Melissa Davis is the creative mind behind the PR agency, Ruby Press in Northern California. I’m thrilled to call her a friend, and felt that it was about time to share some fun facts with you!

Melissa was a fashion editor in New York (at Harper's Bazaar and Mademoiselle) for 8 years before moving to California in 2000 and starting her own PR agency.

Melissa & Sam's first dance

Melissa and husband Sam’s magical wedding was featured in Martha Stewart Weddings. The talented Melissa planned every detail of the wedding herself, although the “Martha team” helped with some extra details, such as stylists (we all could use those, right?), extra flowers, and their own photographer. Be sure and check out Melissa & Sam’s wedding spread here. It’s amazing.

The menu card was tied atop a box of sweets...

Guest sign in- with John Derian paperweights and an antique turquoise vessel.

A vintage Rolls Royce (with a turquoise interior) that they used to leave the reception!

Ruby Press represents style-related companies, from fashion designers & boutique shops, to the hippest restaurants and spas. Melissa is one of the most talented publicists around, a delight to work with, and has an amazing client list!

Hand-lacquered cupcake boxes – Viv & Ingrid

Custom stationery – iomoi

Melissa loves vintage. She frequents flea markets, antique shops and used bookstores for eclectic treasures. "My day trip to Brimfield was one of the best days of my life, hands down!" -Melissa

Melissa’s fun-filled blog is brimming with the latest trends, what Melissa and her team is currently obsessing over, what’s happening in their office, and what their clients are up to.

And speaking of offices, I’m crazy over Melissa’s. Perhaps a bit envious. (You know I am Melissa.) Impeccable taste with touches of fancy stationery & candles.

Melissa has a sweet tooth. Cakes, candies, cotton candy, ice cream... Guess we have that in common!

Ruby Press Bridal Soiree

Ruby Press’s events are the best ever. Not a detail overlooked!
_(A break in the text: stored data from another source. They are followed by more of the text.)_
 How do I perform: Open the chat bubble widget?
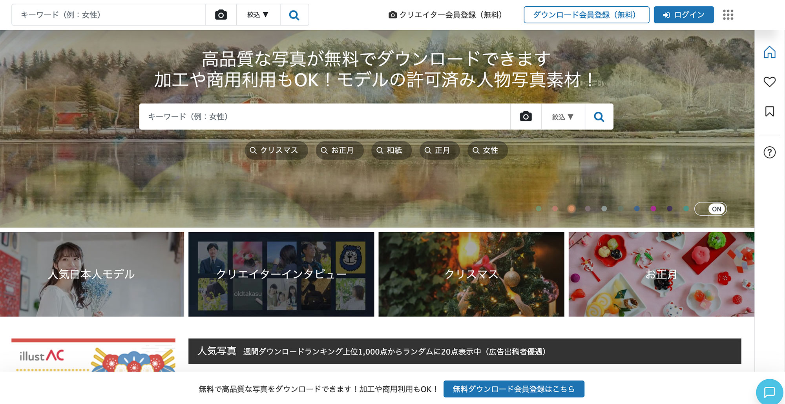point(769,391)
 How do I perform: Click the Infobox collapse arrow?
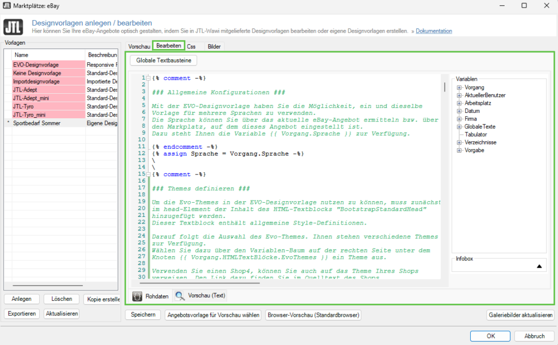pyautogui.click(x=539, y=265)
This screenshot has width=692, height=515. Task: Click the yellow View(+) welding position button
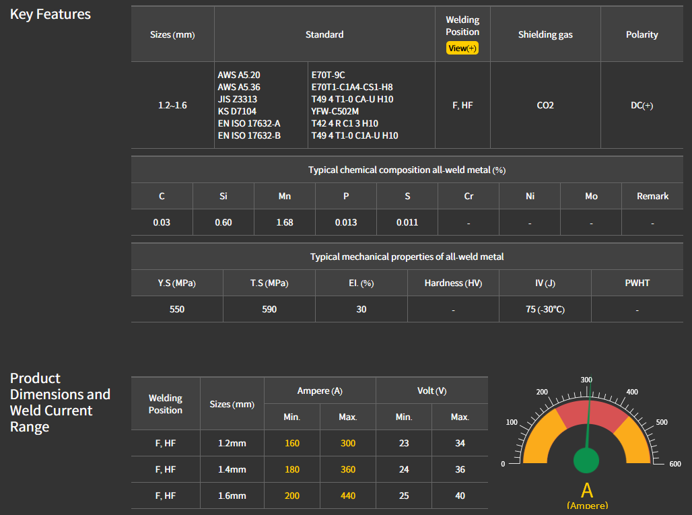tap(462, 48)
If you're looking for a top notch publicist, you need to check out the Ruby Press website and blog. Plus, Melissa's such a fun gal to follow!

Melissa Davis

photos from Ruby Press

Tuesday, July 28, 2009

Bastille Café & Bar

This clock (above) once adorned a Paris metro station

Gosh, I love Seattle! Charming neighborhoods brimming with eclectic shops & restaurants.

I was thrilled to hear from the folks at the Bastille Café & Bar. Proprietors, Deming Maclise and James Weimann, recently opened up this "gem" of a café in the historic Ballard District of Seattle. Inspired by their favorite places in Paris, they scoured flea markets & shops from France to the Pacific Northwest to find the marvelous fixtures that now adorn the Bastille Café & Bar.

These fabulous Art Deco sconces were salvaged from a Seattle mansion, circa 1930.

This c. 1903 bar was made by French craftsman who came to Washington in late 1800's. The large capsule pendants are from a church in the south of France, circa early 1900's.

The Back Bar is painted a rich dark chocolate. Above it all are two paintings recreated from the originals by French symbolist painter Pierre Puvis de Chavennes, figures representing both the terror and inspiration of the French Revolution.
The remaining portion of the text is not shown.